• _Work item_
Exact copy, pictures excluded: print the lines from the one with "Screen dimensions: 814x386" through the final line of the records.

-- Records for the task follows --

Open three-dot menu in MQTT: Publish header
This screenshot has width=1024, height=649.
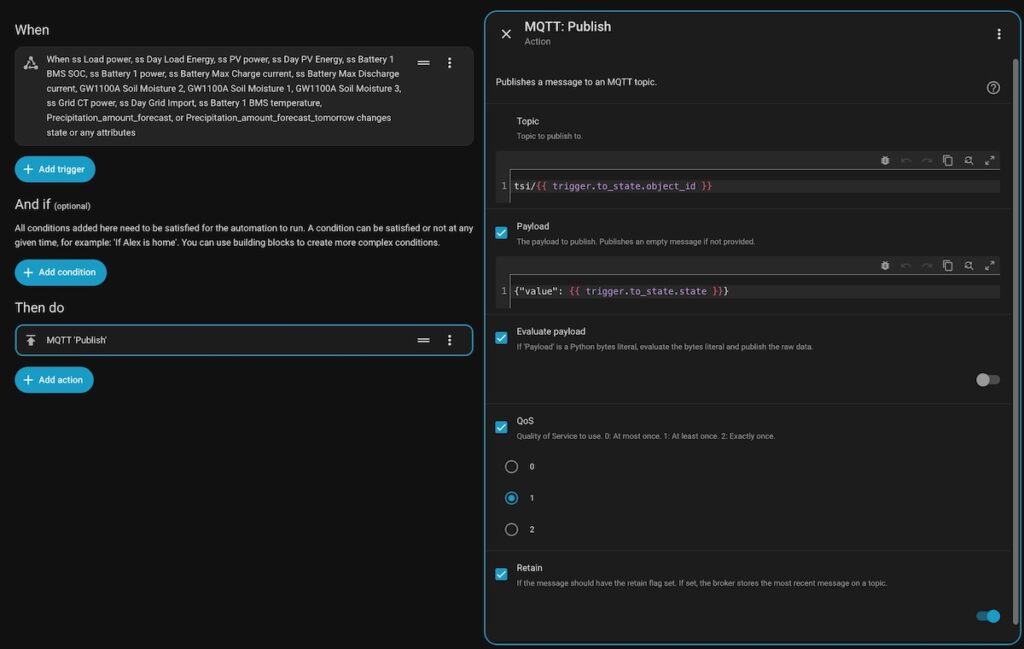click(998, 34)
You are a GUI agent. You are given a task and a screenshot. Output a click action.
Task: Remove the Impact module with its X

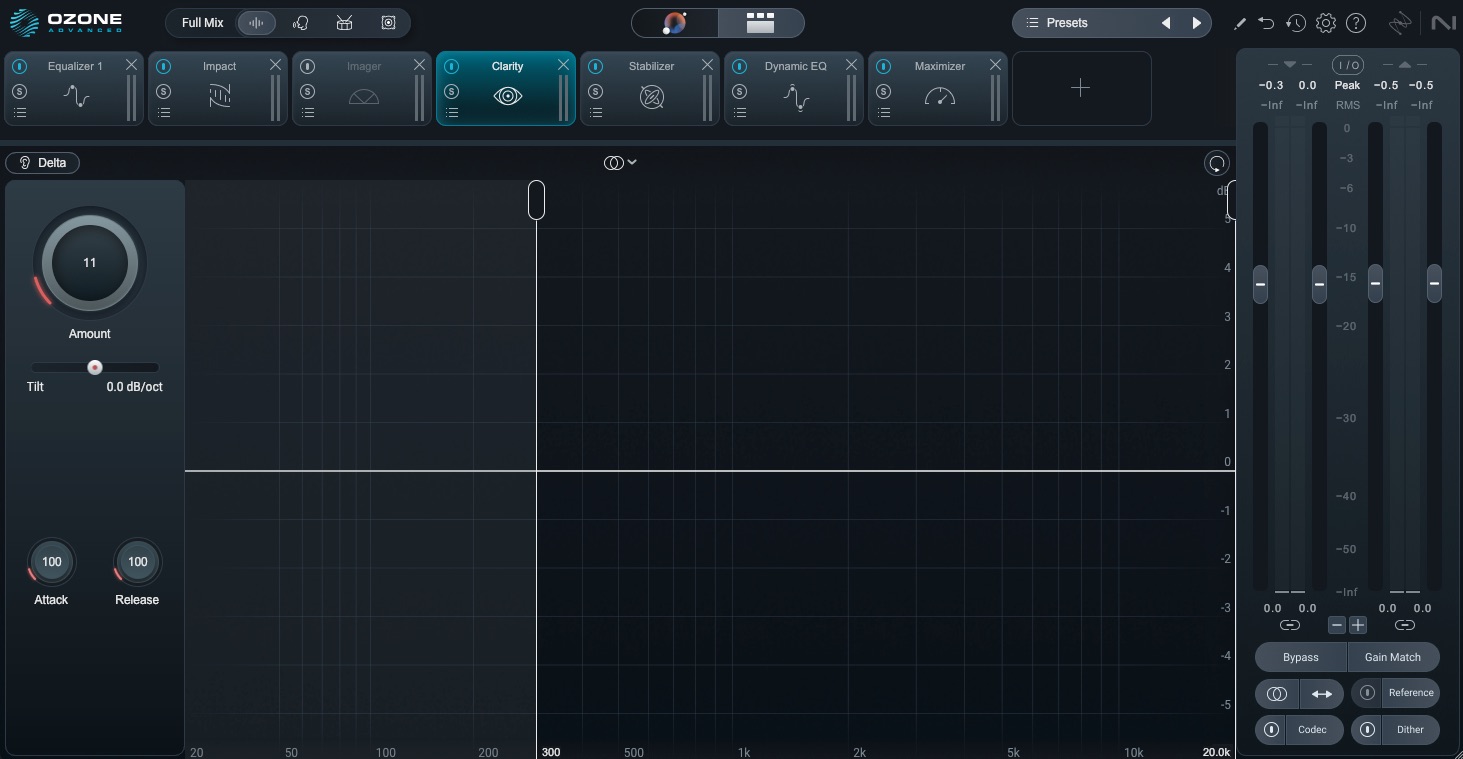point(275,65)
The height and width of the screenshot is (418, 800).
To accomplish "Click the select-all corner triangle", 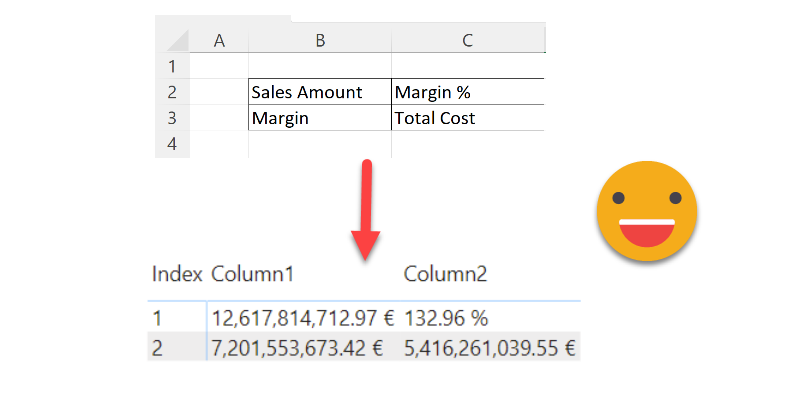I will 177,41.
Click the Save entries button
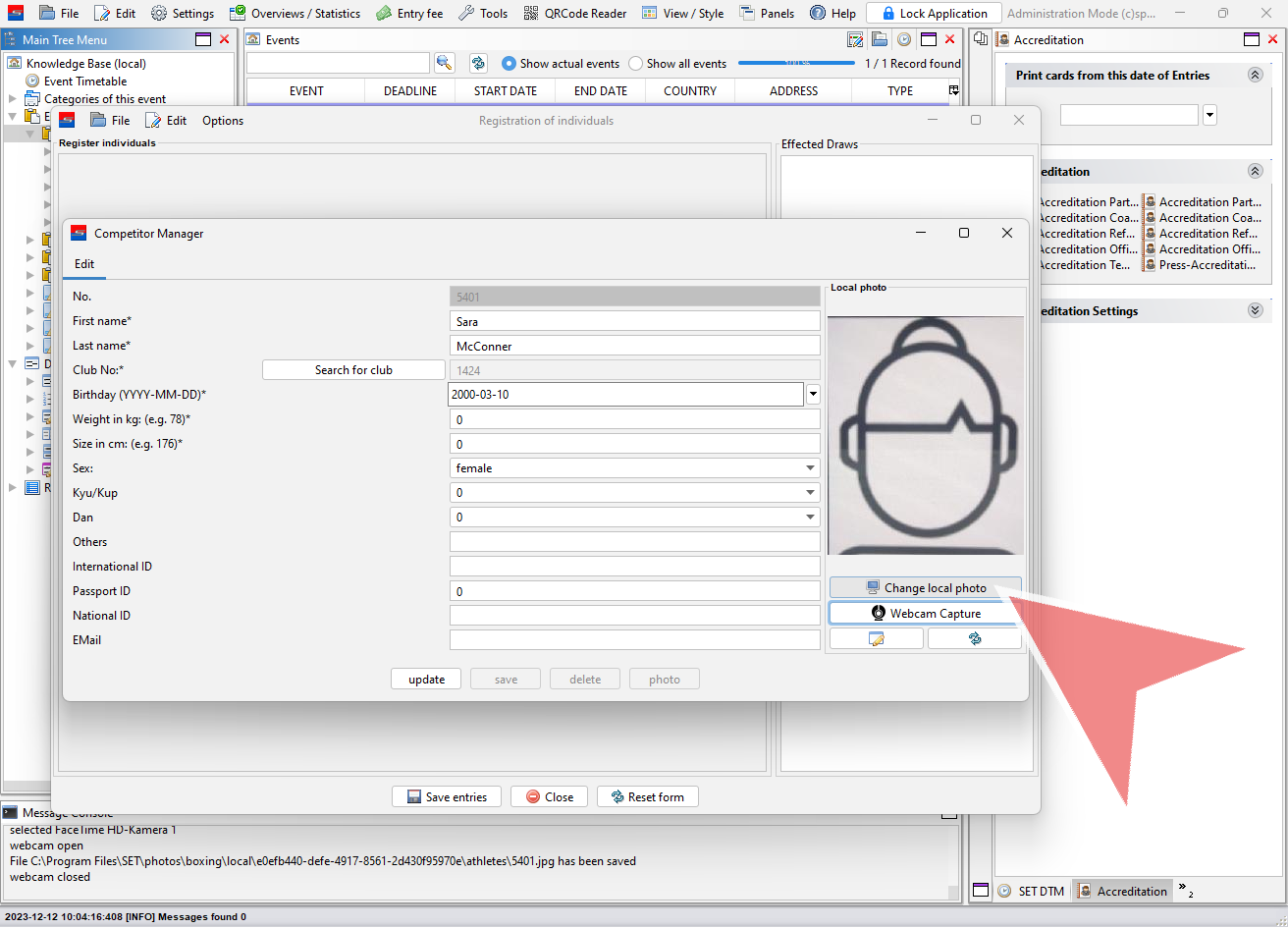1288x928 pixels. click(447, 796)
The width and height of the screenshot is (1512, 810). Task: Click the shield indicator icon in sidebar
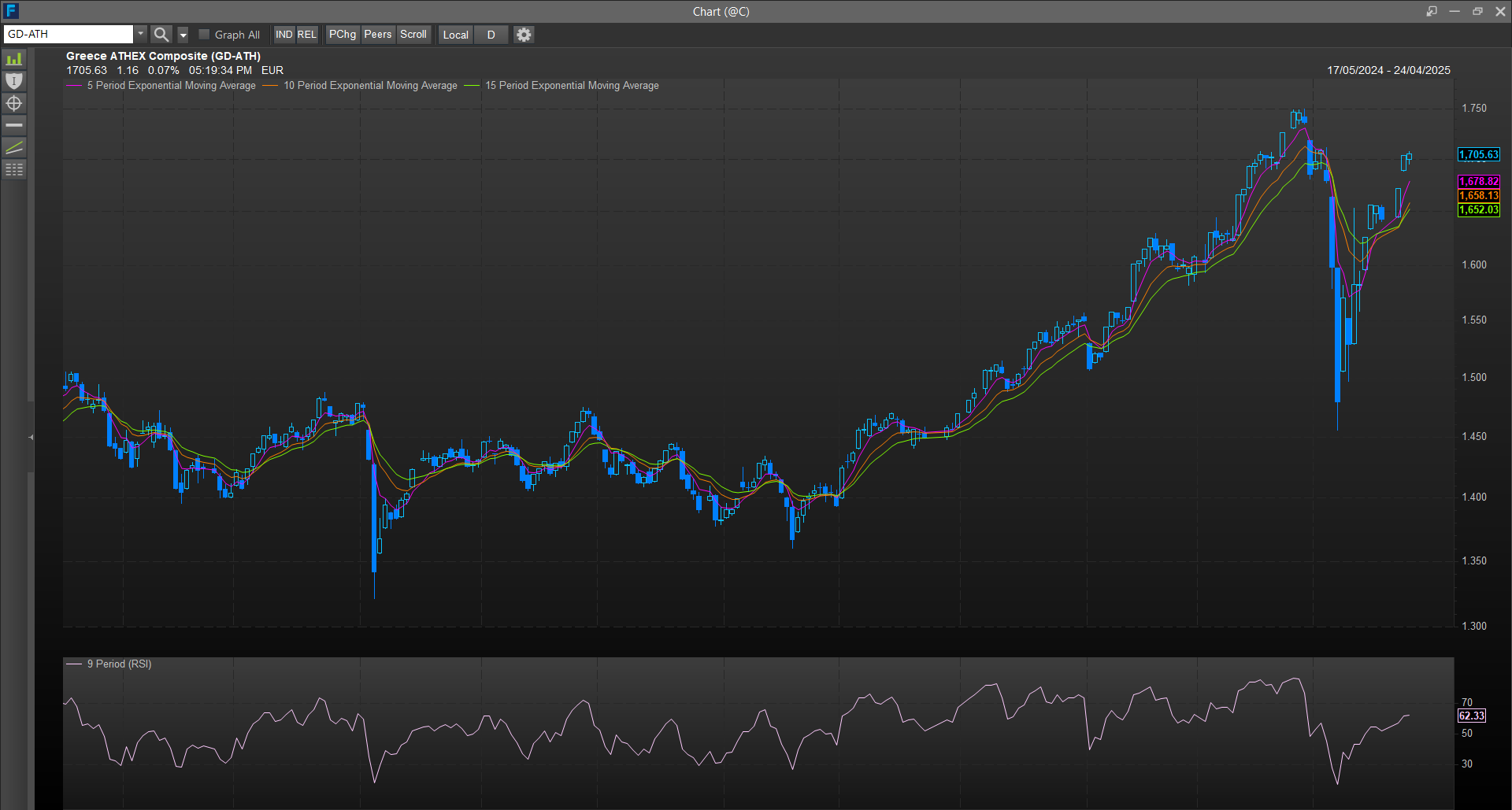pyautogui.click(x=14, y=81)
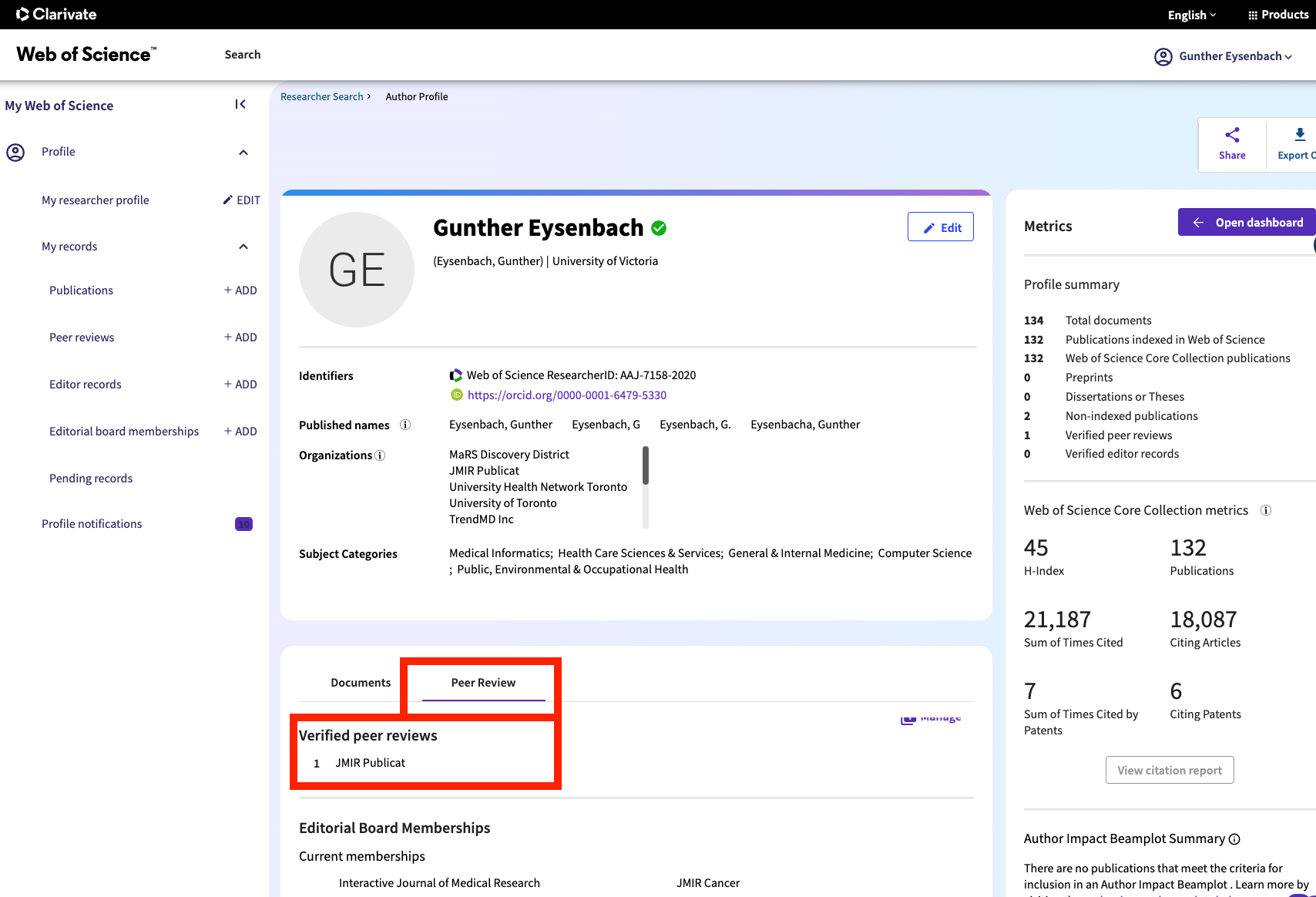1316x897 pixels.
Task: Click the Published names info icon
Action: (405, 425)
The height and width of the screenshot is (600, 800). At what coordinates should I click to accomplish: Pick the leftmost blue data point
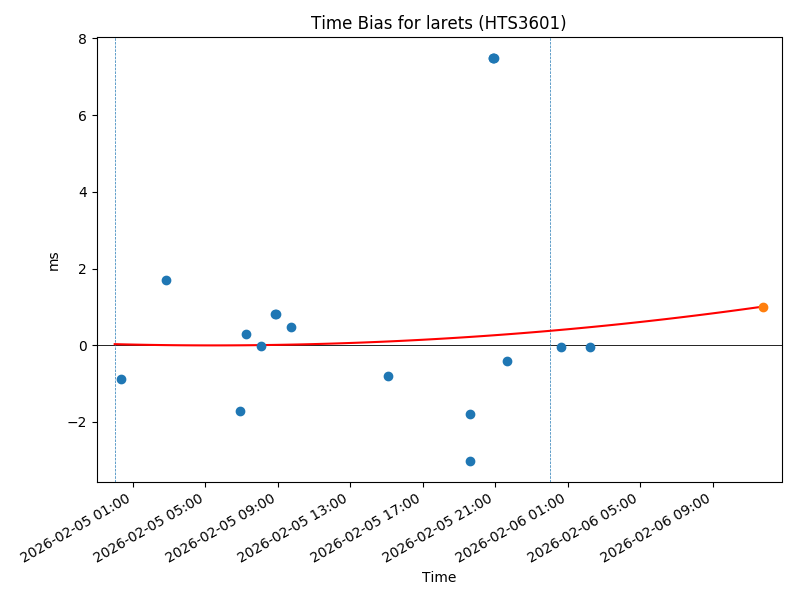pos(121,379)
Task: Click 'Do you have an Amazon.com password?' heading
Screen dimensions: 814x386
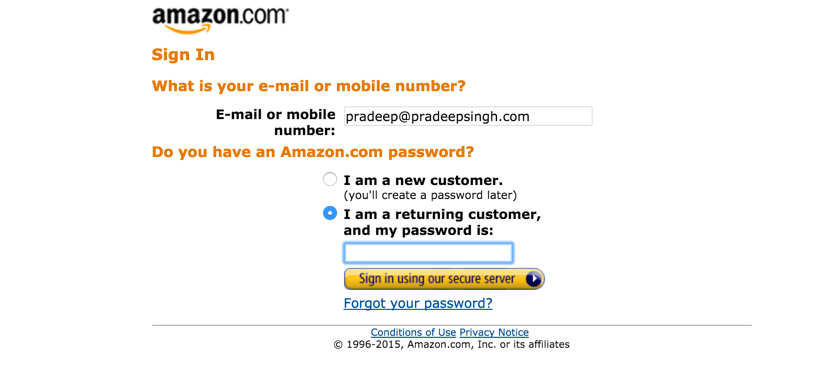Action: click(x=313, y=153)
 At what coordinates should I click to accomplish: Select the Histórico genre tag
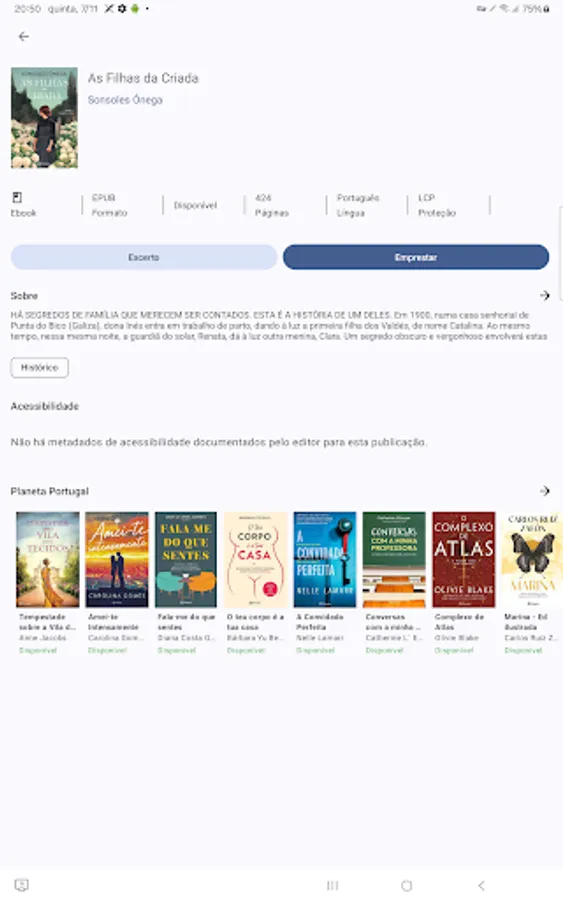pyautogui.click(x=40, y=367)
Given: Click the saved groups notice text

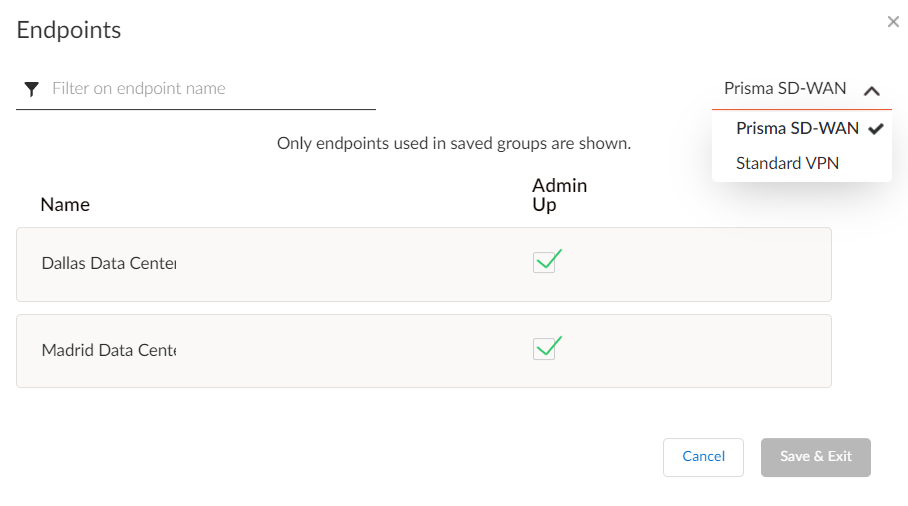Looking at the screenshot, I should click(x=453, y=143).
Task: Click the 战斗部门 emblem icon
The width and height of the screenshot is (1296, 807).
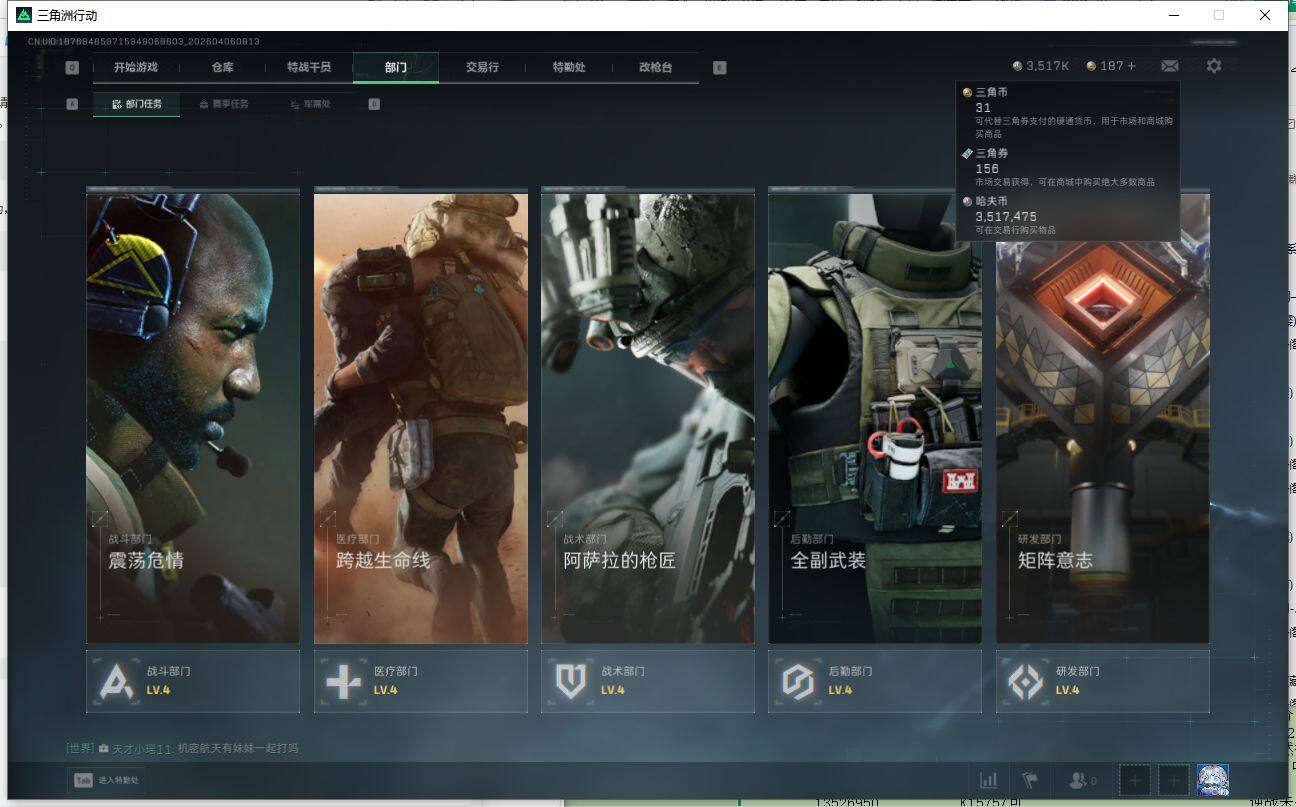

-- Records for the task concluded --

• _Task result_
Screen dimensions: 814x386
Action: click(x=313, y=153)
 At what coordinates should I click to accomplish: Select the Histórico genre tag
pyautogui.click(x=40, y=367)
Given: Click the saved groups notice text

Looking at the screenshot, I should click(x=453, y=143).
Task: Click the 战斗部门 emblem icon
The width and height of the screenshot is (1296, 807).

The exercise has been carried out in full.